А я решил утрясти вопрос с Башкировым — мало ли что, вдруг возражения возникнут. Секретарь сказал, что начальник освободится через полчаса, погуляй пока. Погулял вдоль берега, оттачивая в уме детали сценария, а тут и пора на аудиенцию.
— Матвей Емельяныч, — прямо с порога начал я, — выполняю ваше приказание насчёт продаж макарон.
— И каким образом? — хмуро ответил он, перебирая какие-то бумажки на столе.
— Приступаем к съёмкам художественного фильма под условным названием «Любовь, кровь и макароны».
Матвей несколько ошарашенно посмотрел на меня и потребовал подробности. Которые я ему и вывалил в объёме хорошего такого короба.
— И что, за неделю всё это поднимешь? — спросил наконец он.
— Долго ли, если умеючи взяться, — дипломатично отвечал я, — начать только и закончить…
— У меня только есть одно условие, — выдал он после некоторого размышления. — Я тоже хочу сыграть в этом фильме.

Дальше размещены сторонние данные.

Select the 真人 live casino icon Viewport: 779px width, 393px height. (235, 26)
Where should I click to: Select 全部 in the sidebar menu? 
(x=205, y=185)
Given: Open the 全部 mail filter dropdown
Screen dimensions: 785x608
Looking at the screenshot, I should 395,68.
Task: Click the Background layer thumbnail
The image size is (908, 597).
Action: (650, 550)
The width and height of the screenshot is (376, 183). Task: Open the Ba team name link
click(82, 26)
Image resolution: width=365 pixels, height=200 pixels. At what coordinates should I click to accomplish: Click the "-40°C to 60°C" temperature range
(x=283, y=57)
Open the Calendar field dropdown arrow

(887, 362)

Э, а ты тщеславен, Парамоша, подумал я.
— Никаких вопросов, Матвей Емельяныч, — быстро сориентировался я, — хотите злодея играйте, а нет, добавлю какую-нибудь роль специально доработанную под вас… или самого себя можете сыграть, это называется у специалистов «камео».

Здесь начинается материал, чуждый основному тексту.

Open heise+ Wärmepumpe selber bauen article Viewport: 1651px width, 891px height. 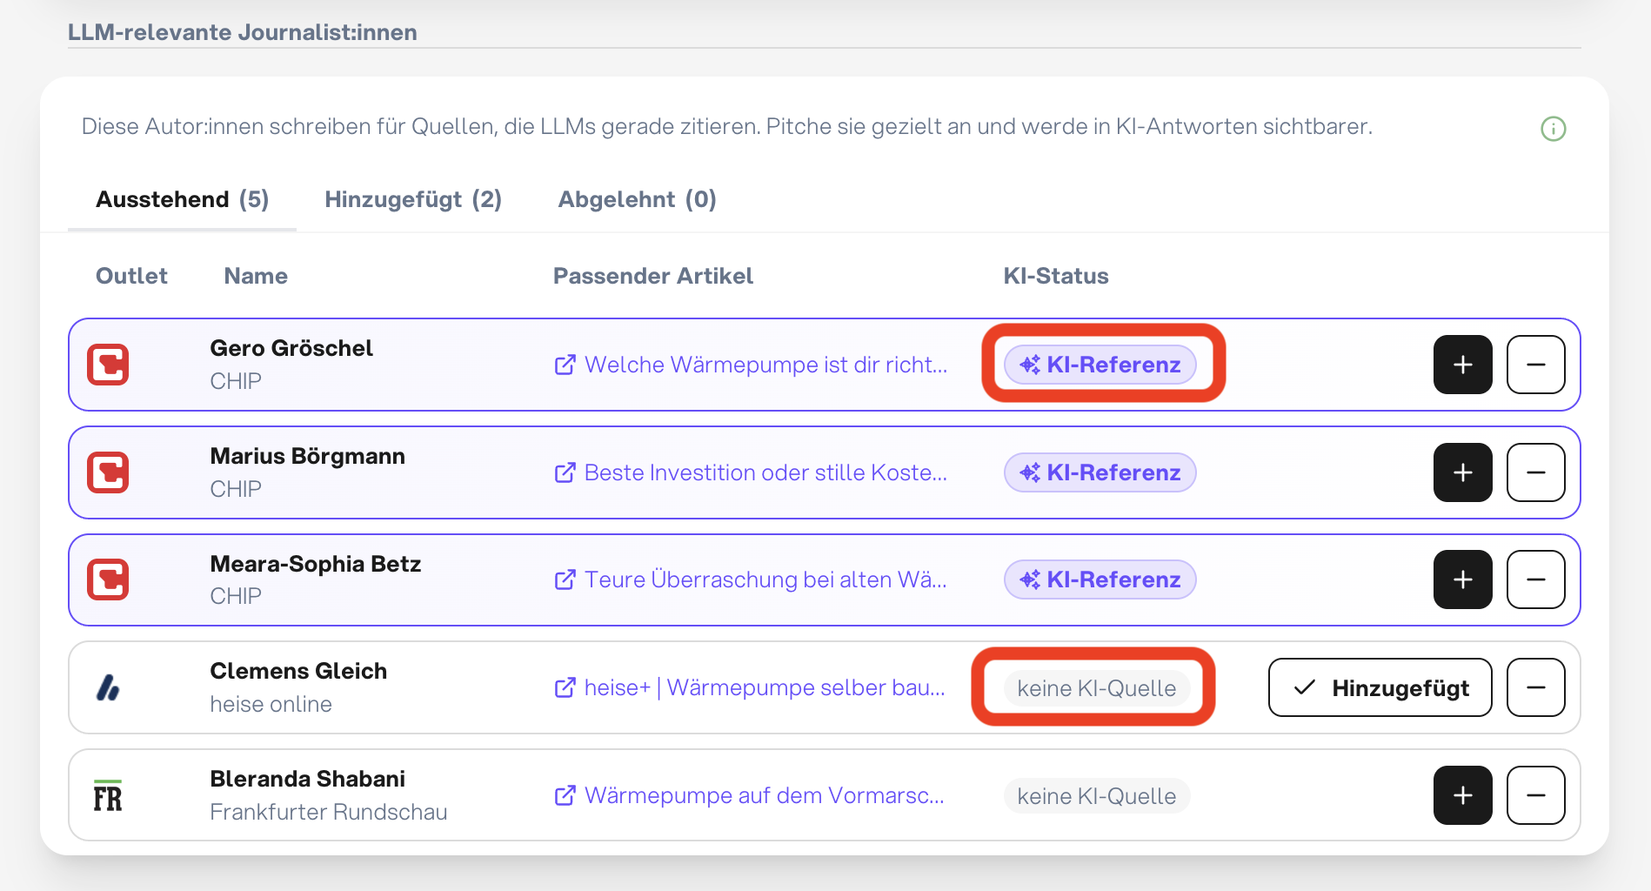tap(750, 687)
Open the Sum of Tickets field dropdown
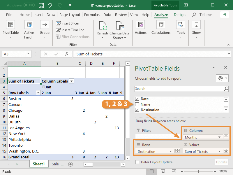Screen dimensions: 233x175 [219, 151]
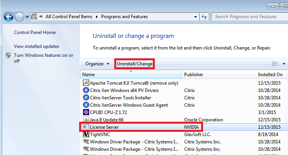Click the Citrix XenServer Tools Installer icon
The height and width of the screenshot is (155, 288).
click(86, 97)
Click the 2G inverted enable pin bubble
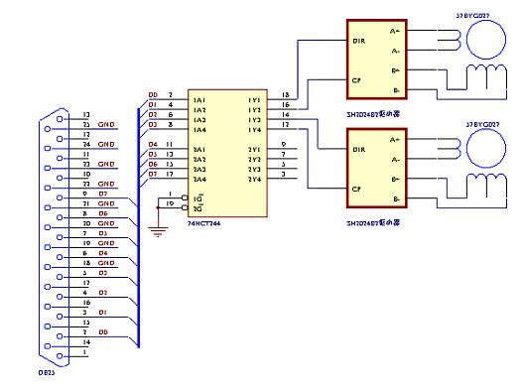 click(x=185, y=207)
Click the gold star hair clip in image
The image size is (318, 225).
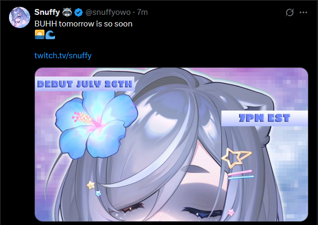tap(237, 158)
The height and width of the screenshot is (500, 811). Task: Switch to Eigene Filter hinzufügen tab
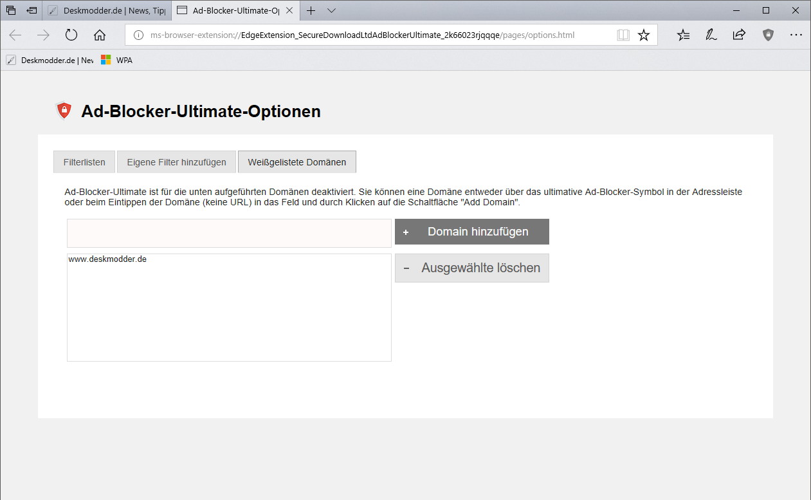(x=176, y=162)
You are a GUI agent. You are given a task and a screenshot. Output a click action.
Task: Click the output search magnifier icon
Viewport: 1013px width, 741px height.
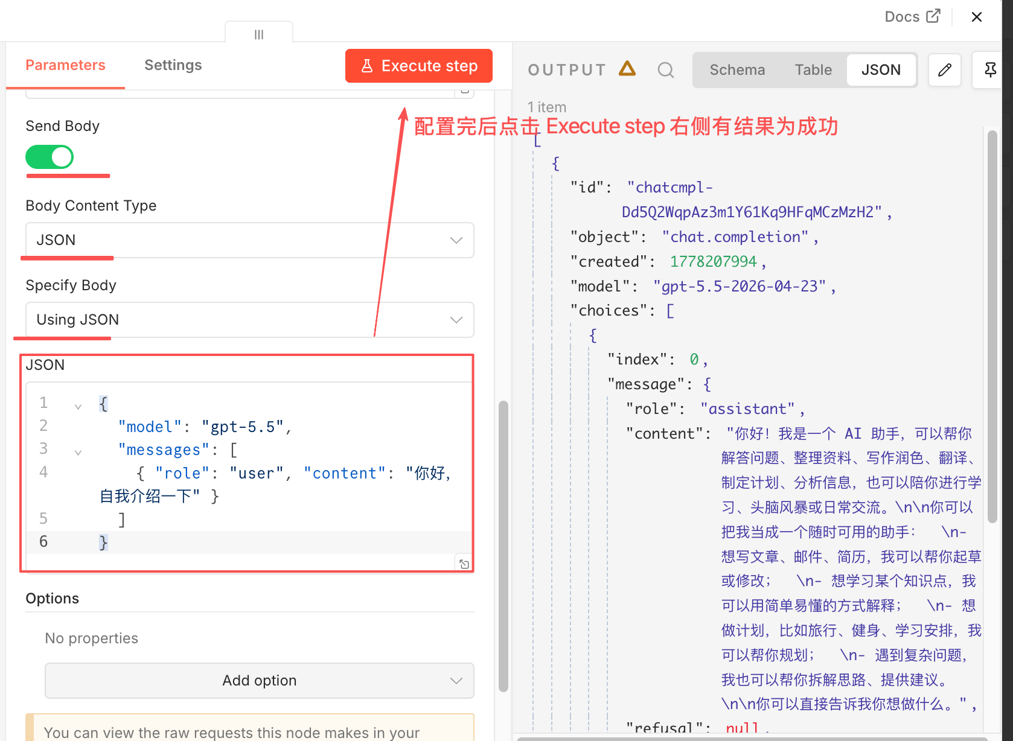666,70
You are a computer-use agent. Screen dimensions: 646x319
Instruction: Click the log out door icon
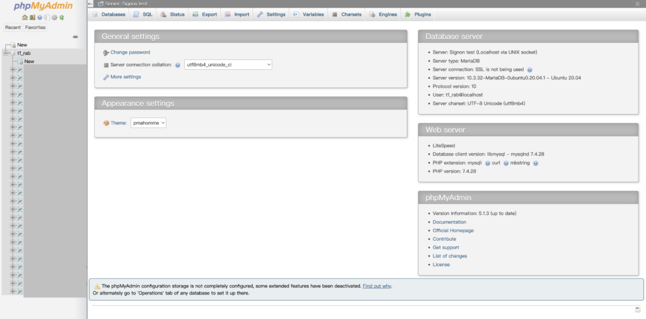coord(32,18)
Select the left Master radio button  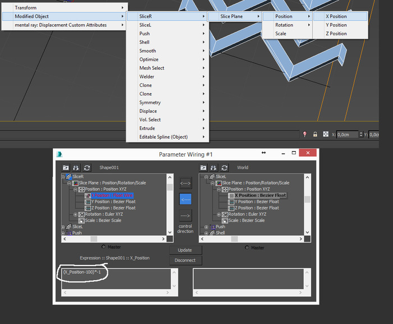tap(103, 247)
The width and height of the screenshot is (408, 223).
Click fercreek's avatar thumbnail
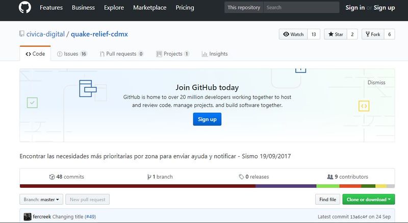(x=28, y=217)
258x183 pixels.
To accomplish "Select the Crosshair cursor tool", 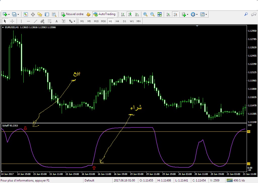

— Да, мне это нравится, самого себя играть — добавь там в сценарий такую роль, — согласился Емельяныч.
— Бу сделано! — четко отрапортовал я, — я думаю, в один день уложимся с вашей съёмкой, запишите себе в расписание такой пункт на завтра например.

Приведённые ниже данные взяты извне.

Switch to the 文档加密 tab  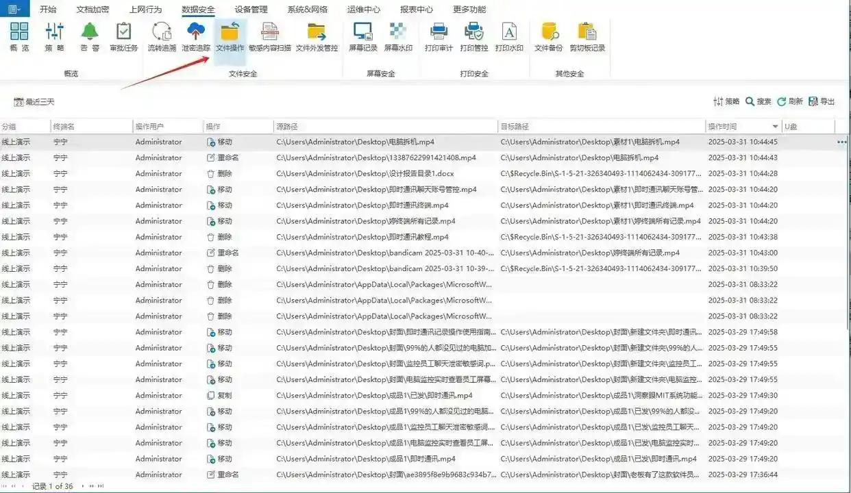click(x=93, y=10)
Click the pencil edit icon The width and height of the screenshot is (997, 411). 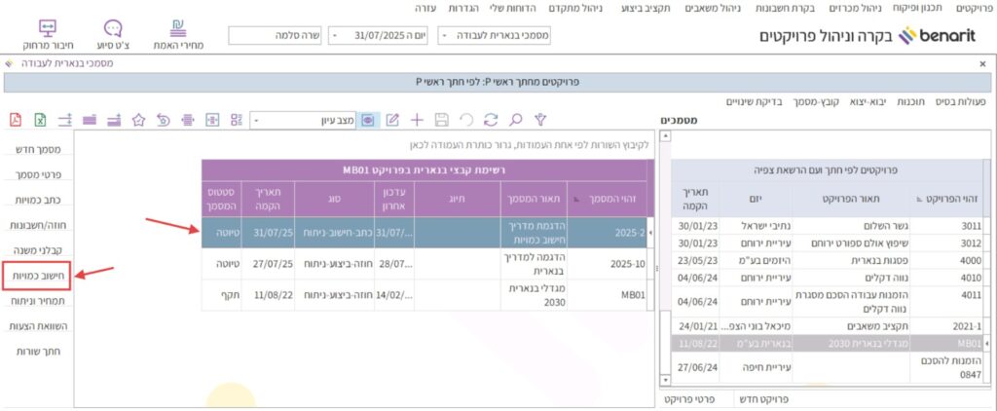point(393,120)
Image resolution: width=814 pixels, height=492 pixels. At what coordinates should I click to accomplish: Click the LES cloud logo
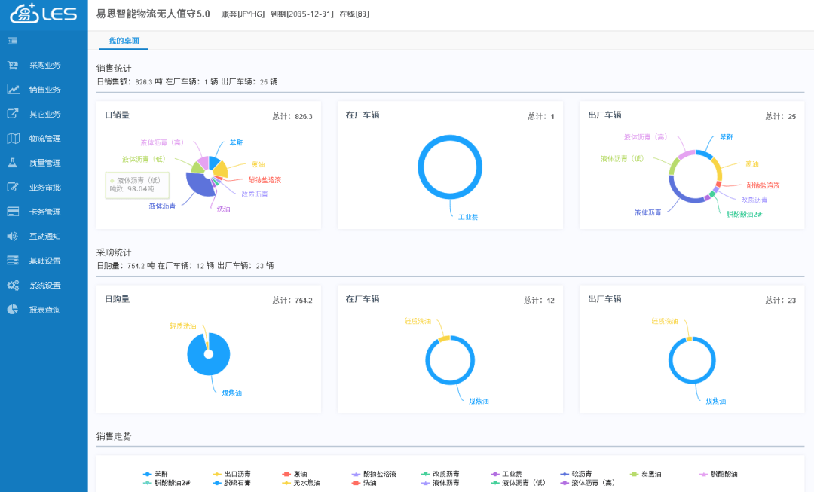coord(44,14)
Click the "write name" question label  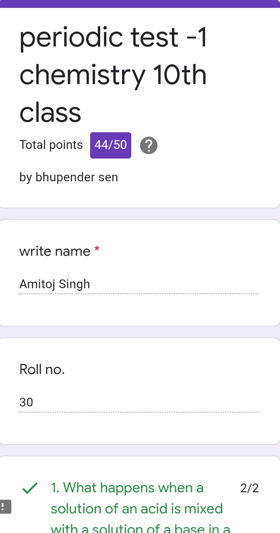pyautogui.click(x=55, y=251)

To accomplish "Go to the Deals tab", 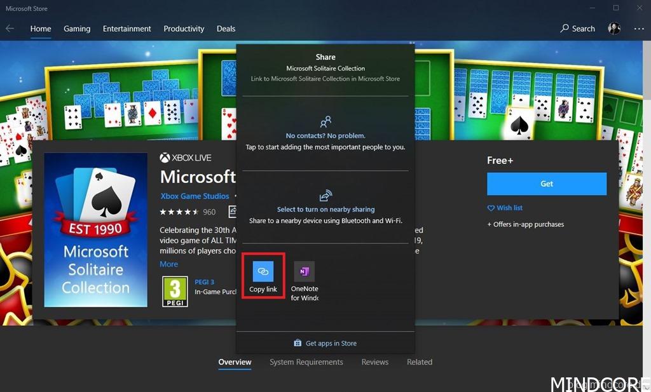I will coord(226,29).
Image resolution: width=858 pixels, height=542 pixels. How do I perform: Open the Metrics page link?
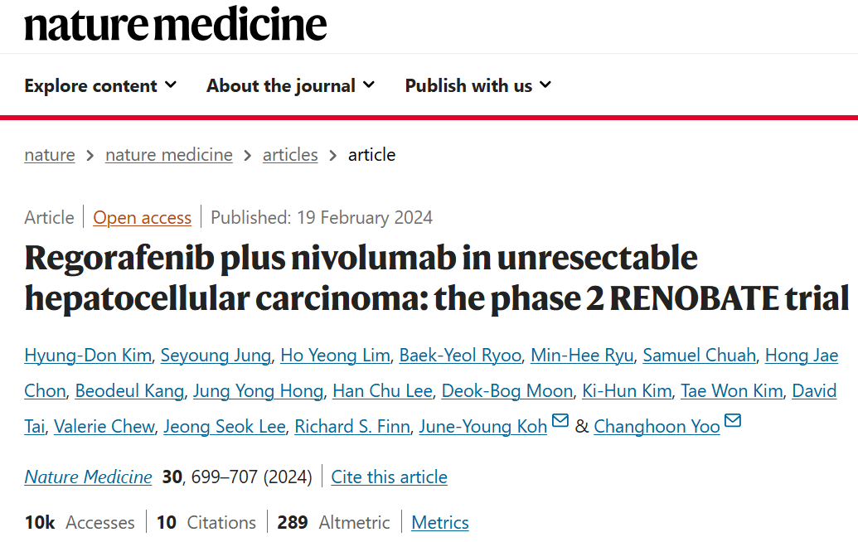(x=440, y=522)
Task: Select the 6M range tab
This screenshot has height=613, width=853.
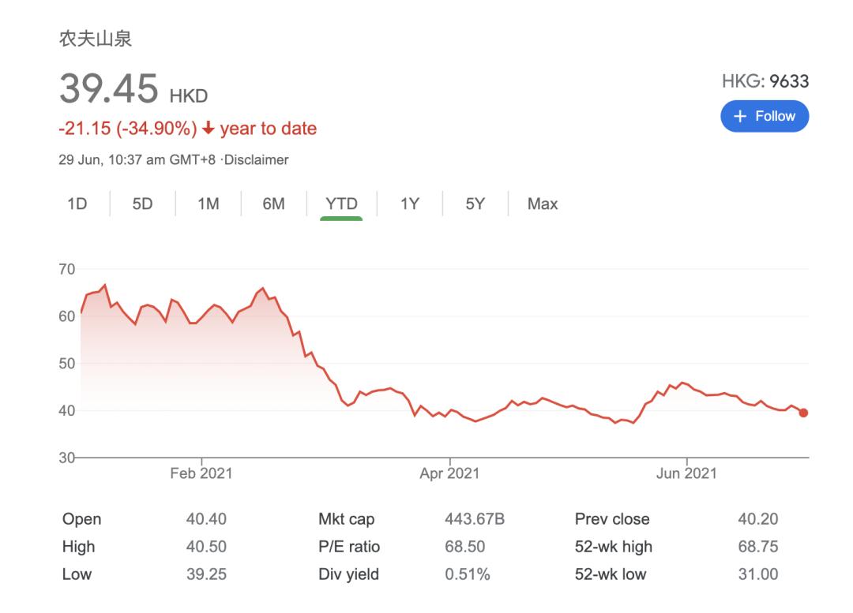Action: 273,204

— Нет, завтра у меня дел много, на послезавтра.
С этим мы и расстались. Я отправился в свой цех, взял толстую конторскую книгу, нам таких целую стопку выдали на складе, сказал ребятам, что меня не будет до вечера и отправился на берег Оки сочинять художественно оформленный сценарий. Подальше забрался, чтобы не мешали, почти что к жилищу Серафима… ну бывшему жилищу, сейчас-то он неизвестно где проживает.
Сидел на брёвнышке, выброшенном водой на берег, а книгу положил на чурбачок какой-то, а писал карандашом, их уже начали выпускать в России. Когда-то давно я заинтересовался историей карандашного дела и почитал кое-что по тему. Так вот, знаменитая «Сакко и Ванцетти» в Москве, сделанная с помощью нашего большого американского друга Арманда Хаммера, была вовсе не первой и не единственной российской карандашной фабрикой. В начале 20 века у нас работало минимум 10 таких фабрик, две в Москве (Карнац с Никитиным), остальное в западных губерниях — Лифляндия, Вильно, Варшава. Выпускали они не бог весть какие продвинутые товары, в Германии конечно получше делали, но писать ими вполне было можно. Так вот мой карандаш был карнацевской фабрики, двусторонний.